TASK TO COMPLETE: Could every line of the data be copied out once more, exactly?

[Entries taken from a collection]
╭──

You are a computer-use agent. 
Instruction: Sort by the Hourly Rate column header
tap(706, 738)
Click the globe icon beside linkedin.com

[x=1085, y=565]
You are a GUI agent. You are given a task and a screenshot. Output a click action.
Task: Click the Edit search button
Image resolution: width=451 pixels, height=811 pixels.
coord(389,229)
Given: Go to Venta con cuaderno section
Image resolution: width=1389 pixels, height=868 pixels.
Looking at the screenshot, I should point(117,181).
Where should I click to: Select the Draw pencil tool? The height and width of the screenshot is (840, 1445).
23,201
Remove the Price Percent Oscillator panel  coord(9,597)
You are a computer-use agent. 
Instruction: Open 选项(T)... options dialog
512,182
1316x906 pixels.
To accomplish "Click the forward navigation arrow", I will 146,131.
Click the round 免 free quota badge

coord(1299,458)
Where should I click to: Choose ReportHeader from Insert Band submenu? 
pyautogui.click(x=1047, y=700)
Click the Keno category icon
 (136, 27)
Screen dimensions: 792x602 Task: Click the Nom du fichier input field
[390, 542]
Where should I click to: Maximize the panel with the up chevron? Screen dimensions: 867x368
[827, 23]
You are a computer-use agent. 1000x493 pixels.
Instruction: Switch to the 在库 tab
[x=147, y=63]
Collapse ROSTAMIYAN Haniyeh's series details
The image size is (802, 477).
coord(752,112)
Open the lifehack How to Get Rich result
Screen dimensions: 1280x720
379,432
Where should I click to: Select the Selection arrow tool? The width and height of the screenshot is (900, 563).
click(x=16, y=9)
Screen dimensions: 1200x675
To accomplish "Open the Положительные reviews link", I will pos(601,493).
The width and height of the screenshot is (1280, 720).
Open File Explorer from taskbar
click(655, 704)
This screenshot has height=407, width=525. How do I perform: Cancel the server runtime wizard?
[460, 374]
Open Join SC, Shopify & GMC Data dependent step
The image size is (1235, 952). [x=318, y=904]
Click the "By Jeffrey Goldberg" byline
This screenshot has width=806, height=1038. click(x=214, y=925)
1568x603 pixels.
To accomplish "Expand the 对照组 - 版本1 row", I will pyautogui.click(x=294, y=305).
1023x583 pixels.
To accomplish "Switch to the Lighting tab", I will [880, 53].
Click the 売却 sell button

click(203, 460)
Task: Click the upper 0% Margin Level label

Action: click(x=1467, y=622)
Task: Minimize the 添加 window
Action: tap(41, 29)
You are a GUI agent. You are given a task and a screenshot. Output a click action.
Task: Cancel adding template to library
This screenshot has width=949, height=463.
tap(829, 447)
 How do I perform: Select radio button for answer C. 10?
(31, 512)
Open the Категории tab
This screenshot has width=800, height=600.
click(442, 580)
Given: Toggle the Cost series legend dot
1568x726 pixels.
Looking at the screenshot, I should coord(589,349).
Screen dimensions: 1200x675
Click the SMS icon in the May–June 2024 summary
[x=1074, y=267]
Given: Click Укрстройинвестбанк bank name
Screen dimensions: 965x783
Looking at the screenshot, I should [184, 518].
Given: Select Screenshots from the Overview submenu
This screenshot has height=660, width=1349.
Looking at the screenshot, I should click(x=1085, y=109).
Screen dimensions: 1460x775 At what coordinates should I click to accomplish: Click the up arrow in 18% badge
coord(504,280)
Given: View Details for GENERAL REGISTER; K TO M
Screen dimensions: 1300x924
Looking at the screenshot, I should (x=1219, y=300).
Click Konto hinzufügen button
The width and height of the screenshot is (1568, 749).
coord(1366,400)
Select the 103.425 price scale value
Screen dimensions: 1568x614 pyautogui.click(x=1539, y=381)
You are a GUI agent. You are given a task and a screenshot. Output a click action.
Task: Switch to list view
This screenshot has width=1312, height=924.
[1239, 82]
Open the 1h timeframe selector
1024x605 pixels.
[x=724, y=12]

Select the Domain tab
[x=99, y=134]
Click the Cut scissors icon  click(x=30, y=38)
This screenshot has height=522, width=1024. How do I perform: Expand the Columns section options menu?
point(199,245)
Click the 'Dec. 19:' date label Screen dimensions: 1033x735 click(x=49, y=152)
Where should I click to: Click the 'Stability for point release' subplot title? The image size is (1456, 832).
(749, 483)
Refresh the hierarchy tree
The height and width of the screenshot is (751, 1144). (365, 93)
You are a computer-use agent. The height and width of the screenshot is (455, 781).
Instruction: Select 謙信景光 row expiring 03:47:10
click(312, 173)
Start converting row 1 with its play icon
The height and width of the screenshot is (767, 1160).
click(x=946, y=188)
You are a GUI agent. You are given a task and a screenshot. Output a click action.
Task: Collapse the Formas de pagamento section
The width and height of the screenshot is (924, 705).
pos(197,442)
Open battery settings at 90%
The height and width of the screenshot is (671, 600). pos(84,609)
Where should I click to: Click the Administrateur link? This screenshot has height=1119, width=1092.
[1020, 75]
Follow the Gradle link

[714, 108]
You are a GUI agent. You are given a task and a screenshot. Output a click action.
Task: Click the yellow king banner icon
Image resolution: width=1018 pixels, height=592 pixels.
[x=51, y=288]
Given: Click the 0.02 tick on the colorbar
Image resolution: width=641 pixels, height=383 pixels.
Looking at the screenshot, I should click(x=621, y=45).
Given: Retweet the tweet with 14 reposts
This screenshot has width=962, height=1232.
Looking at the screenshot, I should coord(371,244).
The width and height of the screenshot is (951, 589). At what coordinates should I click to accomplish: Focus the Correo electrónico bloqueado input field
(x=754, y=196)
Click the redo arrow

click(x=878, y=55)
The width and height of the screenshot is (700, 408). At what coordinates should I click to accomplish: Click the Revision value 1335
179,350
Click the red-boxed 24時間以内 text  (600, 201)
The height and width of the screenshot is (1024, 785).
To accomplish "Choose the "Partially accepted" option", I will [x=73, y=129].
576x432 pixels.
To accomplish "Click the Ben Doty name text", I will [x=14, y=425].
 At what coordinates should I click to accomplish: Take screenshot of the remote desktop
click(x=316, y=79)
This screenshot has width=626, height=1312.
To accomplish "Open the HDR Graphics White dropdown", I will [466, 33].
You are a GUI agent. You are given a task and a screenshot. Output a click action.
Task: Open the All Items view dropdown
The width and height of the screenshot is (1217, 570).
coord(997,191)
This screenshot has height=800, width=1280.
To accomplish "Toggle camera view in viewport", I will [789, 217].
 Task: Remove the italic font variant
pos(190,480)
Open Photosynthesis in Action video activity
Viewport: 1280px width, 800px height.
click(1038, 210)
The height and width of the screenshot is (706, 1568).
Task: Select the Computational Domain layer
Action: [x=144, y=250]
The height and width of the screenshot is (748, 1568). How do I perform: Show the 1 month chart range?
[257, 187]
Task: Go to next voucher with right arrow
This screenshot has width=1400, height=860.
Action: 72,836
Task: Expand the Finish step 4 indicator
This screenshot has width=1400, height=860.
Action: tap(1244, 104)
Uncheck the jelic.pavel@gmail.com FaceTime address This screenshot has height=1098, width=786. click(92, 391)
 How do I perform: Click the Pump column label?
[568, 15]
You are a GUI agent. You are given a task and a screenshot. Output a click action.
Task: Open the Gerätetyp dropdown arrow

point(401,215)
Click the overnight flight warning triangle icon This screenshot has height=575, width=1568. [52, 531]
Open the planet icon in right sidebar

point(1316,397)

╰──

TASK OUTPUT:
You are a computer-use agent. 
Instruction: Sort by the Hourly Rate column header
tap(706, 738)
Click the globe icon beside linkedin.com

[x=1085, y=565]
You are a GUI agent. You are given a task and a screenshot. Output a click action.
Task: Click the Edit search button
Image resolution: width=451 pixels, height=811 pixels.
coord(389,229)
Given: Go to Venta con cuaderno section
Image resolution: width=1389 pixels, height=868 pixels.
Looking at the screenshot, I should point(117,181).
Where should I click to: Select the Draw pencil tool? The height and width of the screenshot is (840, 1445).
23,201
Remove the Price Percent Oscillator panel  coord(9,597)
You are a computer-use agent. 
Instruction: Open 选项(T)... options dialog
512,182
1316x906 pixels.
To accomplish "Click the forward navigation arrow", I will 146,131.
Click the round 免 free quota badge

coord(1299,458)
Where should I click to: Choose ReportHeader from Insert Band submenu? 
pyautogui.click(x=1047, y=700)
Click the Keno category icon
 (136, 27)
Screen dimensions: 792x602 Task: Click the Nom du fichier input field
[390, 542]
Where should I click to: Maximize the panel with the up chevron? Screen dimensions: 867x368
[827, 23]
You are a computer-use agent. 1000x493 pixels.
Instruction: Switch to the 在库 tab
[x=147, y=63]
Collapse ROSTAMIYAN Haniyeh's series details
The image size is (802, 477).
coord(752,112)
Open the lifehack How to Get Rich result
Screen dimensions: 1280x720
379,432
Where should I click to: Select the Selection arrow tool? The width and height of the screenshot is (900, 563).
click(x=16, y=9)
Screen dimensions: 1200x675
To accomplish "Open the Положительные reviews link", I will pos(601,493).
The width and height of the screenshot is (1280, 720).
Open File Explorer from taskbar
click(655, 704)
This screenshot has height=407, width=525. How do I perform: Cancel the server runtime wizard?
[460, 374]
Open Join SC, Shopify & GMC Data dependent step
The image size is (1235, 952). [x=318, y=904]
Click the "By Jeffrey Goldberg" byline
This screenshot has width=806, height=1038. click(x=214, y=925)
1568x603 pixels.
To accomplish "Expand the 对照组 - 版本1 row", I will pyautogui.click(x=294, y=305).
1023x583 pixels.
To accomplish "Switch to the Lighting tab", I will [880, 53].
Click the 売却 sell button

click(203, 460)
Task: Click the upper 0% Margin Level label

Action: click(x=1467, y=622)
Task: Minimize the 添加 window
Action: tap(41, 29)
You are a GUI agent. You are given a task and a screenshot. Output a click action.
Task: Cancel adding template to library
This screenshot has width=949, height=463.
tap(829, 447)
 How do I perform: Select radio button for answer C. 10?
(31, 512)
Open the Категории tab
This screenshot has width=800, height=600.
click(442, 580)
Given: Toggle the Cost series legend dot
1568x726 pixels.
Looking at the screenshot, I should coord(589,349).
Screen dimensions: 1200x675
Click the SMS icon in the May–June 2024 summary
[x=1074, y=267]
Given: Click Укрстройинвестбанк bank name
Screen dimensions: 965x783
Looking at the screenshot, I should [184, 518].
Given: Select Screenshots from the Overview submenu
This screenshot has height=660, width=1349.
Looking at the screenshot, I should click(x=1085, y=109).
Screen dimensions: 1460x775 At what coordinates should I click to accomplish: Click the up arrow in 18% badge
coord(504,280)
Given: View Details for GENERAL REGISTER; K TO M
Screen dimensions: 1300x924
Looking at the screenshot, I should (x=1219, y=300).
Click Konto hinzufügen button
The width and height of the screenshot is (1568, 749).
coord(1366,400)
Select the 103.425 price scale value
Screen dimensions: 1568x614 pyautogui.click(x=1539, y=381)
You are a GUI agent. You are given a task and a screenshot. Output a click action.
Task: Switch to list view
This screenshot has width=1312, height=924.
[1239, 82]
Open the 1h timeframe selector
1024x605 pixels.
[x=724, y=12]

Select the Domain tab
[x=99, y=134]
Click the Cut scissors icon  click(x=30, y=38)
This screenshot has height=522, width=1024. How do I perform: Expand the Columns section options menu?
point(199,245)
Click the 'Dec. 19:' date label Screen dimensions: 1033x735 click(x=49, y=152)
Where should I click to: Click the 'Stability for point release' subplot title? The image size is (1456, 832).
(749, 483)
Refresh the hierarchy tree
The height and width of the screenshot is (751, 1144). (365, 93)
You are a computer-use agent. The height and width of the screenshot is (455, 781).
Instruction: Select 謙信景光 row expiring 03:47:10
click(312, 173)
Start converting row 1 with its play icon
The height and width of the screenshot is (767, 1160).
click(x=946, y=188)
You are a GUI agent. You are given a task and a screenshot. Output a click action.
Task: Collapse the Formas de pagamento section
The width and height of the screenshot is (924, 705).
pos(197,442)
Open battery settings at 90%
The height and width of the screenshot is (671, 600). pos(84,609)
Where should I click to: Click the Administrateur link? This screenshot has height=1119, width=1092.
[1020, 75]
Follow the Gradle link

[714, 108]
You are a GUI agent. You are given a task and a screenshot. Output a click action.
Task: Click the yellow king banner icon
Image resolution: width=1018 pixels, height=592 pixels.
[x=51, y=288]
Given: Click the 0.02 tick on the colorbar
Image resolution: width=641 pixels, height=383 pixels.
Looking at the screenshot, I should click(x=621, y=45).
Given: Retweet the tweet with 14 reposts
This screenshot has width=962, height=1232.
Looking at the screenshot, I should coord(371,244).
The width and height of the screenshot is (951, 589). At what coordinates should I click to accomplish: Focus the Correo electrónico bloqueado input field
(x=754, y=196)
Click the redo arrow

click(x=878, y=55)
The width and height of the screenshot is (700, 408). At what coordinates should I click to accomplish: Click the Revision value 1335
179,350
Click the red-boxed 24時間以内 text  (600, 201)
The height and width of the screenshot is (1024, 785).
To accomplish "Choose the "Partially accepted" option", I will [x=73, y=129].
576x432 pixels.
To accomplish "Click the Ben Doty name text", I will [x=14, y=425].
 At what coordinates should I click to accomplish: Take screenshot of the remote desktop
click(x=316, y=79)
This screenshot has width=626, height=1312.
To accomplish "Open the HDR Graphics White dropdown", I will [466, 33].
You are a GUI agent. You are given a task and a screenshot. Output a click action.
Task: Open the All Items view dropdown
The width and height of the screenshot is (1217, 570).
coord(997,191)
This screenshot has height=800, width=1280.
To accomplish "Toggle camera view in viewport", I will [789, 217].
 Task: Remove the italic font variant
pos(190,480)
Open Photosynthesis in Action video activity
Viewport: 1280px width, 800px height.
click(1038, 210)
The height and width of the screenshot is (706, 1568).
Task: Select the Computational Domain layer
Action: [x=144, y=250]
The height and width of the screenshot is (748, 1568). How do I perform: Show the 1 month chart range?
[257, 187]
Task: Go to next voucher with right arrow
This screenshot has width=1400, height=860.
Action: 72,836
Task: Expand the Finish step 4 indicator
This screenshot has width=1400, height=860.
Action: tap(1244, 104)
Uncheck the jelic.pavel@gmail.com FaceTime address This screenshot has height=1098, width=786. click(92, 391)
 How do I perform: Click the Pump column label?
[568, 15]
You are a GUI agent. You are given a task and a screenshot. Output a click action.
Task: Open the Gerätetyp dropdown arrow

point(401,215)
Click the overnight flight warning triangle icon This screenshot has height=575, width=1568. [52, 531]
Open the planet icon in right sidebar

point(1316,397)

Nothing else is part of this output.